Let's not forget, MOST courses are by no means in perfect condition - not even close.
Mark"
Mark:
I hope you can see that's sort of what I'm trying to get to here with various answers to this question. Many of these men, those old architects, particularly Flynn was not only interested in improving golf's agronomies but he, like most of them, were also efficiency experts or certainly very much concerned with economic efficiencies in agronomics. One cannot help but notice that the entire purpose of the work of Piper & Oakley and the Wilsons and Flynn and the rest culminating in the institution of the USGA Green Section was as much about economic efficiencies in agronomics as it was about the quality of agronomics for the playabilities of golf.
The whole idea about more naturalism in golf architecture was a parallel concern and desire amongst some of those early architects--and apparently a very strong one. Those, such as Hunter and Behr and a few others wrote about that time, in the future, when they hoped golf architects could take the art of golf architecture to new heights in quality combined with naturalism--heights beyond anything they'd been able to acheive. They felt that new technologies, those in equipment, research and science might take architecture there.
What were they really thinking? In agronomics the advancements (long after them) took the art of golf architecture to new heights in consistency, immaculateness, increased and improved definitions of playing areas etc. Is that increased "naturalism" in golf? Anything but! That's frankly the opposite of "Nature's way" and naturalism!
So what were they thinking? How were they really imagining things could or should advance in the way of "naturalism" in golf? Just look at that extraordinary series of hole by hole photos of CPC shortly after opening with Mackenzie playing each hole. Why would they have wanted an acceptable level of agronomics and a level of naturalism to get any better or more advanced than that? I think that might have been the absolute pinnacle of it all---far more complete than today for a natural match of good agronomics and naturalism in architecture that could have and would have satisfied any golfer of any era! How can anyone really tell where Mackenzie’s architectural fingerprints started and stopped in those photos? I'd love to play on that course, in those photos taken around 1929 or 1930, its agronomics and all. Who wouldn't?
What were these men thinking with their dreams for the future they might never live to see? Were they dreaming the "Impossible Dream" and didn't realize it? Was it perhaps that they did not realize, for some odd reason, that they had already taken both golf architecture and agronomics and naturalism too as far as they all ever needed to go?

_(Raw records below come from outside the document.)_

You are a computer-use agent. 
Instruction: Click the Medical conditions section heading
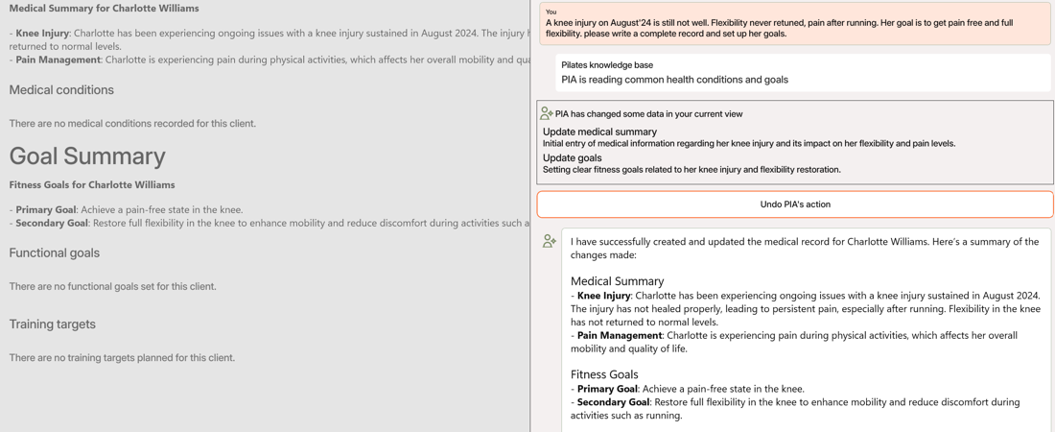click(61, 90)
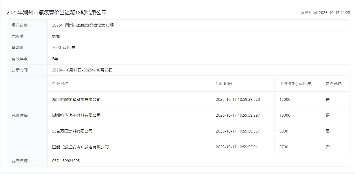This screenshot has height=174, width=355.
Task: Click the 企业名称 column header
Action: tap(60, 84)

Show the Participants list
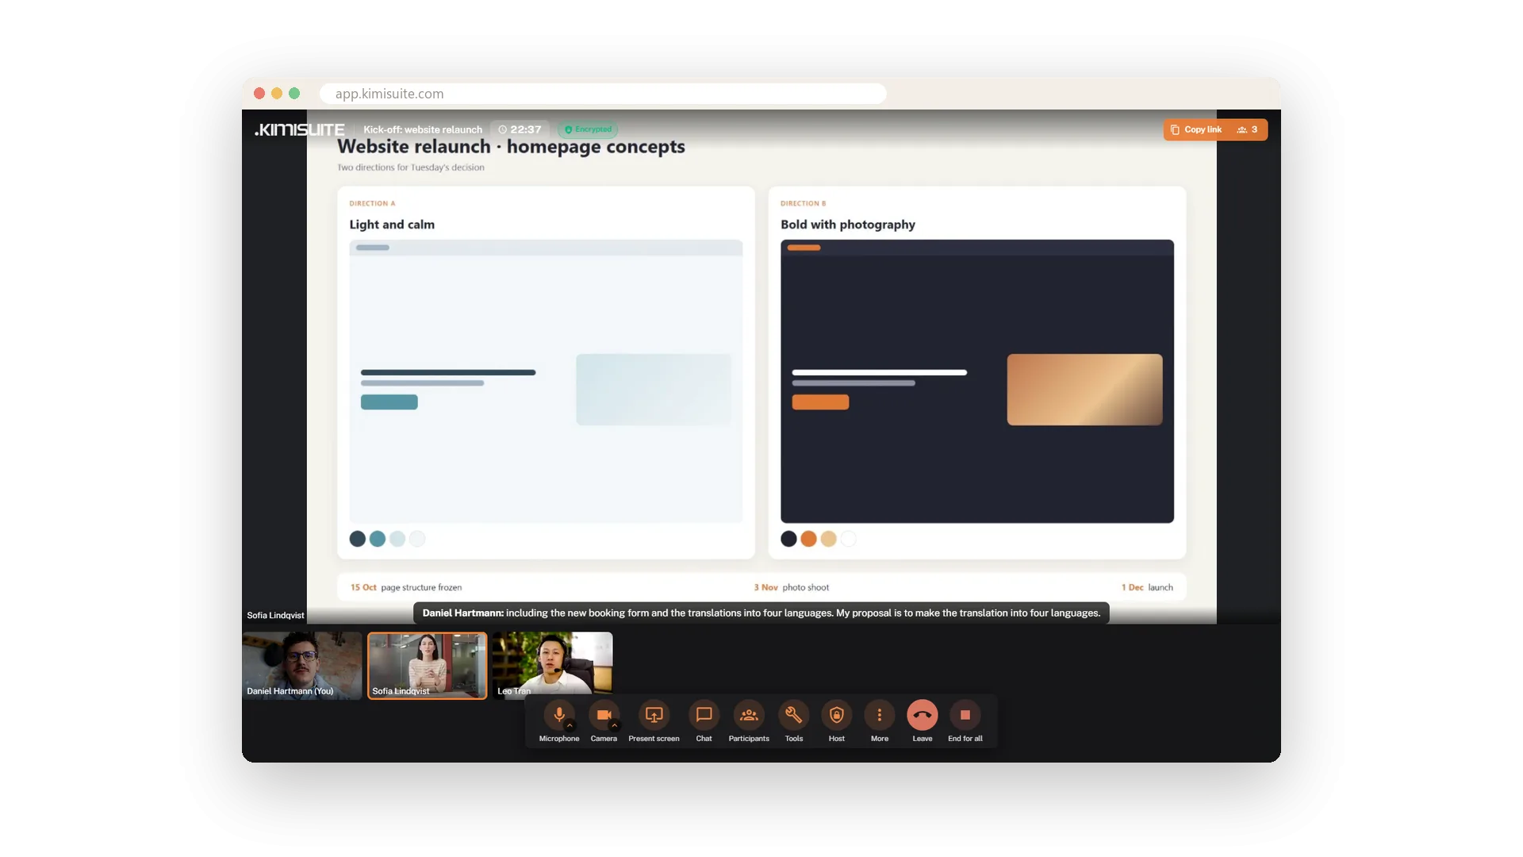pos(749,714)
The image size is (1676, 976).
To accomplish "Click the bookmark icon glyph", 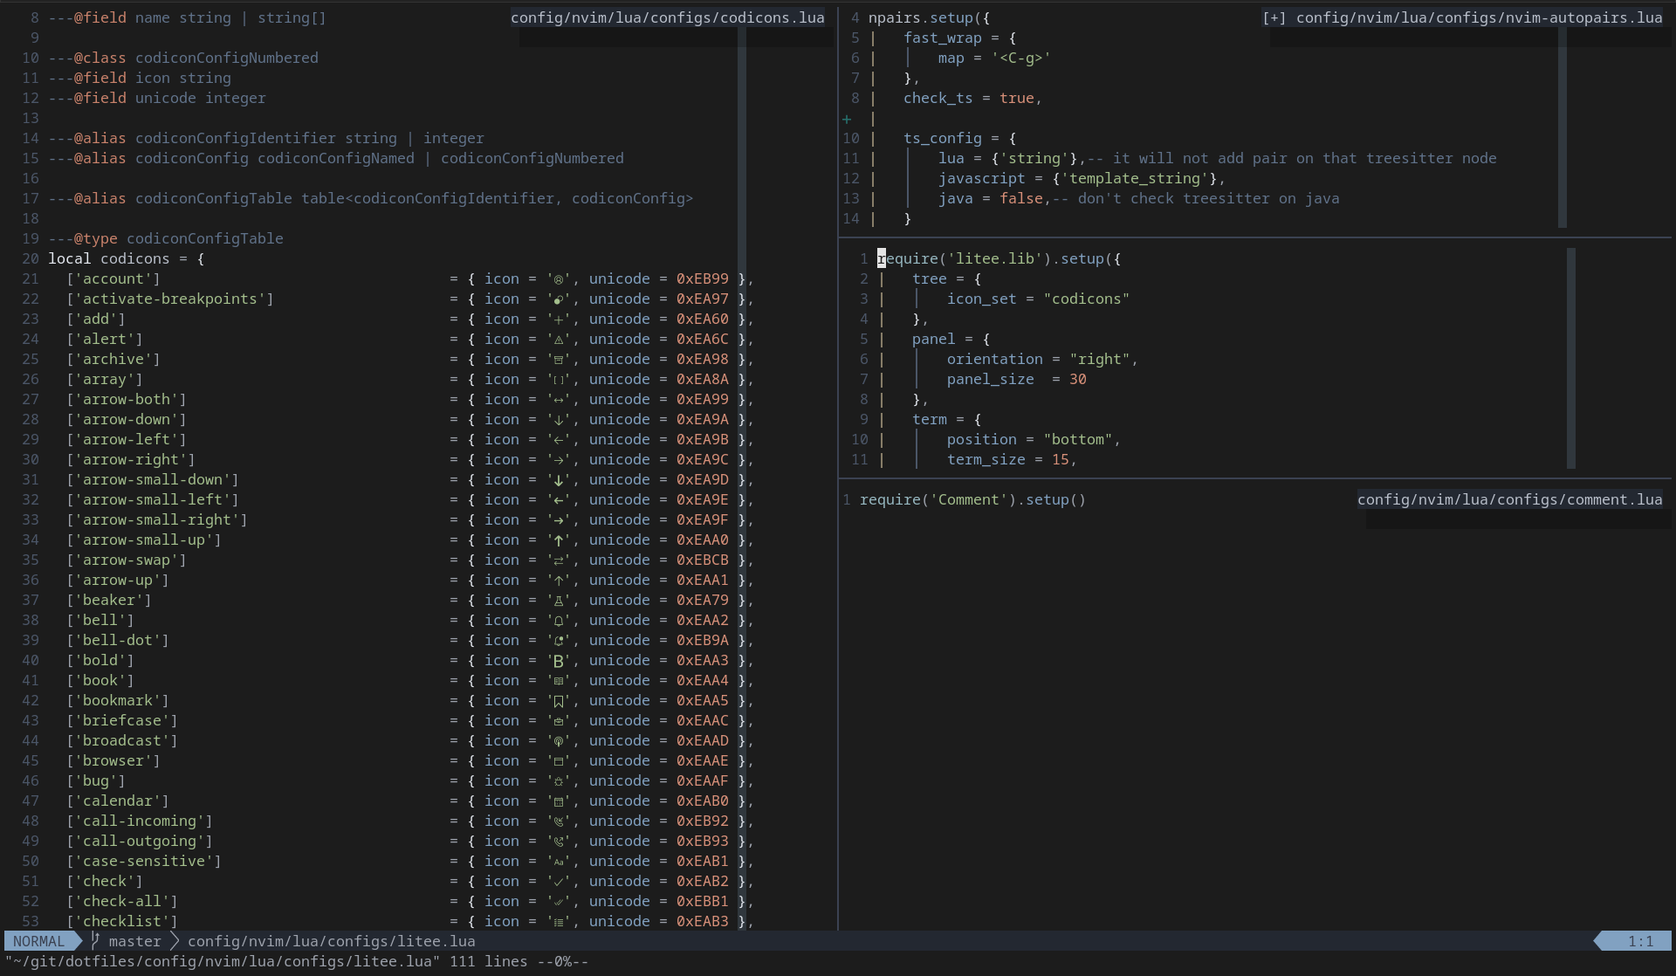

Things clearly continued to advance in both golf architecture and certainly in the quality, consistency and immaculateness of agronomics---and it seems clear both those parallel areas advanced and continued down some paths that those early architects did not foresee and certainly may never have wished for. What happened to the advanced naturalism they were dreaming the future was going to provide which they couldn’t acheive in their own time? It didn’t happen---it went the other way, in fact!
If someone today built courses that looked like those extraordinary photos (1930) in GeoffShac's book on CPC what in the world could anyone today, or in any other future time want more than that? Perhaps, all those dreamers like Mackenzie, Hunter and Behr should’ve just stood on the highest point of CPC back in 1930 and screamed----”Here it is, this is as good as it’s ever going to get in all those things we’ve been dreaming of achieving!”
Damn dreamers--they should’ve woken up and understood where they were and that it wasn’t necessary to go any farther than that!